= Beginning of Section =

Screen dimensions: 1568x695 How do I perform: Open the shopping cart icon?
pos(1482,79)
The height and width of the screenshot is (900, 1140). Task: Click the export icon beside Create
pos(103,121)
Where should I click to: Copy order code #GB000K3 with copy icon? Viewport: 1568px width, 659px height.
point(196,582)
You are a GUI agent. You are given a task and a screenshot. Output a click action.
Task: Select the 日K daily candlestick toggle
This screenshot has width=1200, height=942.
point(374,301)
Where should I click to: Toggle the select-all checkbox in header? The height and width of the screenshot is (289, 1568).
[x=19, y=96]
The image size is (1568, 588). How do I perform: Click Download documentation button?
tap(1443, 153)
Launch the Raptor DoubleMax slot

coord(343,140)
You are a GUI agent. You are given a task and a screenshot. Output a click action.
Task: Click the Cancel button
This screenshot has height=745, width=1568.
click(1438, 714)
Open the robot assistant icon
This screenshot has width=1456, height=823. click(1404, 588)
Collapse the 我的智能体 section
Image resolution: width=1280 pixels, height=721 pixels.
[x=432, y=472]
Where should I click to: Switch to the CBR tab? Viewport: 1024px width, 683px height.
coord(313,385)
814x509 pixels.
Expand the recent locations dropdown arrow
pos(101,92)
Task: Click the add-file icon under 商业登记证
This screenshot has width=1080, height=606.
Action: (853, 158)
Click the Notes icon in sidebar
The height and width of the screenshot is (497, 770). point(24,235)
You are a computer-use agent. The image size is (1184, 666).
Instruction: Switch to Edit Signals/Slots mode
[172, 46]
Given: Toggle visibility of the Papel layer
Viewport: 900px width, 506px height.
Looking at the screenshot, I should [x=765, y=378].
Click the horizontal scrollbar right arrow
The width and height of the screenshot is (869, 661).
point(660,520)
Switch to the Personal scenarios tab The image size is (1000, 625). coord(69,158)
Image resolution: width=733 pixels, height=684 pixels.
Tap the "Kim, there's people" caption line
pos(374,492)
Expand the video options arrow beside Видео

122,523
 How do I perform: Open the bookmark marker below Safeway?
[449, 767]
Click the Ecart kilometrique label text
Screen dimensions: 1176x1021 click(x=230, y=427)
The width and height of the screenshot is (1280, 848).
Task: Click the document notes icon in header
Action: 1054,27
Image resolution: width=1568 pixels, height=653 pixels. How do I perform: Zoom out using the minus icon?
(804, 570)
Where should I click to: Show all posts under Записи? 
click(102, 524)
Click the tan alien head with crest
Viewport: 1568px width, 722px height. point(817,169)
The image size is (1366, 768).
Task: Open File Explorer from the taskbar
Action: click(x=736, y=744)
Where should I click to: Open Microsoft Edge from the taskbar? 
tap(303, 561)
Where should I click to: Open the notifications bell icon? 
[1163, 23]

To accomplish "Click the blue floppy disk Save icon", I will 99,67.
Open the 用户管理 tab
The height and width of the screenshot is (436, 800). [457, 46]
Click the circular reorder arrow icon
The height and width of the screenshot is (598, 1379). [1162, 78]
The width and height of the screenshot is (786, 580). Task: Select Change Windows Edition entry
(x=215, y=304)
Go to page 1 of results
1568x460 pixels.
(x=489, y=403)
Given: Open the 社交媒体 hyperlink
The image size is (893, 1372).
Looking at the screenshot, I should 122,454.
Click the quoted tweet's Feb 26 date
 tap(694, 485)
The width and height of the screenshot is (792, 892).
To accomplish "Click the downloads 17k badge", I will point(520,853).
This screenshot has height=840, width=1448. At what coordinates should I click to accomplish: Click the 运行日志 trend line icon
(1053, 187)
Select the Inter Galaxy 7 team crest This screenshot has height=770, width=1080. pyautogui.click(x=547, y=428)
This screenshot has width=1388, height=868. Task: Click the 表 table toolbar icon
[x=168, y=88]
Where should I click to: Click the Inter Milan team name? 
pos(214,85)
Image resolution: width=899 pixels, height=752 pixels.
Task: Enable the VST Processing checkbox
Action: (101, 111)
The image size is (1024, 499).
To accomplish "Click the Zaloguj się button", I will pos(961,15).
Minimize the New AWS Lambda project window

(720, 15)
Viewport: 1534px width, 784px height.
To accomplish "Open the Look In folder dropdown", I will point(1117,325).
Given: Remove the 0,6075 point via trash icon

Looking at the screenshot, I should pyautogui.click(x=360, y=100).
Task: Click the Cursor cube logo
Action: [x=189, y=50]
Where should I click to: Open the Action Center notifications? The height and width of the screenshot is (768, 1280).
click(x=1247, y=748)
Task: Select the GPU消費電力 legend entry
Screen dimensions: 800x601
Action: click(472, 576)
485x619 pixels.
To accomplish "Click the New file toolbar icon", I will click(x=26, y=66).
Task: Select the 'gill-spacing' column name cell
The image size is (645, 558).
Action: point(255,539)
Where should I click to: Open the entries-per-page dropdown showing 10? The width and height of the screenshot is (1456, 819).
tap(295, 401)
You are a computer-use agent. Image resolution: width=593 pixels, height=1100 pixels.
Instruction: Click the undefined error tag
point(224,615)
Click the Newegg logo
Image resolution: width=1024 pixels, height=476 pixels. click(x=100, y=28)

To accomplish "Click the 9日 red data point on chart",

= End of Section =

[Task statement]:
Please return all of the entries exactly as they were given.

[Output for this task]:
Screen dimensions: 1568x695 How do I perform: Open the shopping cart icon?
pos(1482,79)
The height and width of the screenshot is (900, 1140). Task: Click the export icon beside Create
pos(103,121)
Where should I click to: Copy order code #GB000K3 with copy icon? Viewport: 1568px width, 659px height.
point(196,582)
You are a GUI agent. You are given a task and a screenshot. Output a click action.
Task: Select the 日K daily candlestick toggle
This screenshot has width=1200, height=942.
point(374,301)
Where should I click to: Toggle the select-all checkbox in header? The height and width of the screenshot is (289, 1568).
[x=19, y=96]
The image size is (1568, 588). How do I perform: Click Download documentation button?
tap(1443, 153)
Launch the Raptor DoubleMax slot

coord(343,140)
You are a GUI agent. You are given a task and a screenshot. Output a click action.
Task: Click the Cancel button
This screenshot has height=745, width=1568.
click(1438, 714)
Open the robot assistant icon
This screenshot has width=1456, height=823. click(1404, 588)
Collapse the 我的智能体 section
Image resolution: width=1280 pixels, height=721 pixels.
[x=432, y=472]
Where should I click to: Switch to the CBR tab? Viewport: 1024px width, 683px height.
coord(313,385)
814x509 pixels.
Expand the recent locations dropdown arrow
pos(101,92)
Task: Click the add-file icon under 商业登记证
This screenshot has width=1080, height=606.
Action: (853, 158)
Click the Notes icon in sidebar
The height and width of the screenshot is (497, 770). point(24,235)
You are a computer-use agent. The image size is (1184, 666).
Instruction: Switch to Edit Signals/Slots mode
[172, 46]
Given: Toggle visibility of the Papel layer
Viewport: 900px width, 506px height.
Looking at the screenshot, I should [x=765, y=378].
Click the horizontal scrollbar right arrow
The width and height of the screenshot is (869, 661).
point(660,520)
Switch to the Personal scenarios tab The image size is (1000, 625). coord(69,158)
Image resolution: width=733 pixels, height=684 pixels.
Tap the "Kim, there's people" caption line
pos(374,492)
Expand the video options arrow beside Видео

122,523
 How do I perform: Open the bookmark marker below Safeway?
[449, 767]
Click the Ecart kilometrique label text
Screen dimensions: 1176x1021 click(x=230, y=427)
The width and height of the screenshot is (1280, 848).
Task: Click the document notes icon in header
Action: 1054,27
Image resolution: width=1568 pixels, height=653 pixels. How do I perform: Zoom out using the minus icon?
(804, 570)
Where should I click to: Show all posts under Записи? 
click(102, 524)
Click the tan alien head with crest
Viewport: 1568px width, 722px height. point(817,169)
The image size is (1366, 768).
Task: Open File Explorer from the taskbar
Action: click(x=736, y=744)
Where should I click to: Open Microsoft Edge from the taskbar? 
tap(303, 561)
Where should I click to: Open the notifications bell icon? 
[1163, 23]

To accomplish "Click the blue floppy disk Save icon", I will 99,67.
Open the 用户管理 tab
The height and width of the screenshot is (436, 800). [457, 46]
Click the circular reorder arrow icon
The height and width of the screenshot is (598, 1379). [1162, 78]
The width and height of the screenshot is (786, 580). Task: Select Change Windows Edition entry
(x=215, y=304)
Go to page 1 of results
1568x460 pixels.
(x=489, y=403)
Given: Open the 社交媒体 hyperlink
The image size is (893, 1372).
Looking at the screenshot, I should 122,454.
Click the quoted tweet's Feb 26 date
 tap(694, 485)
The width and height of the screenshot is (792, 892).
To accomplish "Click the downloads 17k badge", I will point(520,853).
This screenshot has height=840, width=1448. At what coordinates should I click to accomplish: Click the 运行日志 trend line icon
(1053, 187)
Select the Inter Galaxy 7 team crest This screenshot has height=770, width=1080. pyautogui.click(x=547, y=428)
This screenshot has width=1388, height=868. Task: Click the 表 table toolbar icon
[x=168, y=88]
Where should I click to: Click the Inter Milan team name? 
pos(214,85)
Image resolution: width=899 pixels, height=752 pixels.
Task: Enable the VST Processing checkbox
Action: (101, 111)
The image size is (1024, 499).
To accomplish "Click the Zaloguj się button", I will pos(961,15).
Minimize the New AWS Lambda project window

(720, 15)
Viewport: 1534px width, 784px height.
To accomplish "Open the Look In folder dropdown", I will point(1117,325).
Given: Remove the 0,6075 point via trash icon

Looking at the screenshot, I should pyautogui.click(x=360, y=100).
Task: Click the Cursor cube logo
Action: [x=189, y=50]
Where should I click to: Open the Action Center notifications? The height and width of the screenshot is (768, 1280).
click(x=1247, y=748)
Task: Select the GPU消費電力 legend entry
Screen dimensions: 800x601
Action: click(472, 576)
485x619 pixels.
To accomplish "Click the New file toolbar icon", I will click(x=26, y=66).
Task: Select the 'gill-spacing' column name cell
The image size is (645, 558).
Action: point(255,539)
Where should I click to: Open the entries-per-page dropdown showing 10? The width and height of the screenshot is (1456, 819).
tap(295, 401)
You are a computer-use agent. Image resolution: width=593 pixels, height=1100 pixels.
Instruction: Click the undefined error tag
point(224,615)
Click the Newegg logo
Image resolution: width=1024 pixels, height=476 pixels. click(x=100, y=28)

To accomplish "Click the 9日 red data point on chart",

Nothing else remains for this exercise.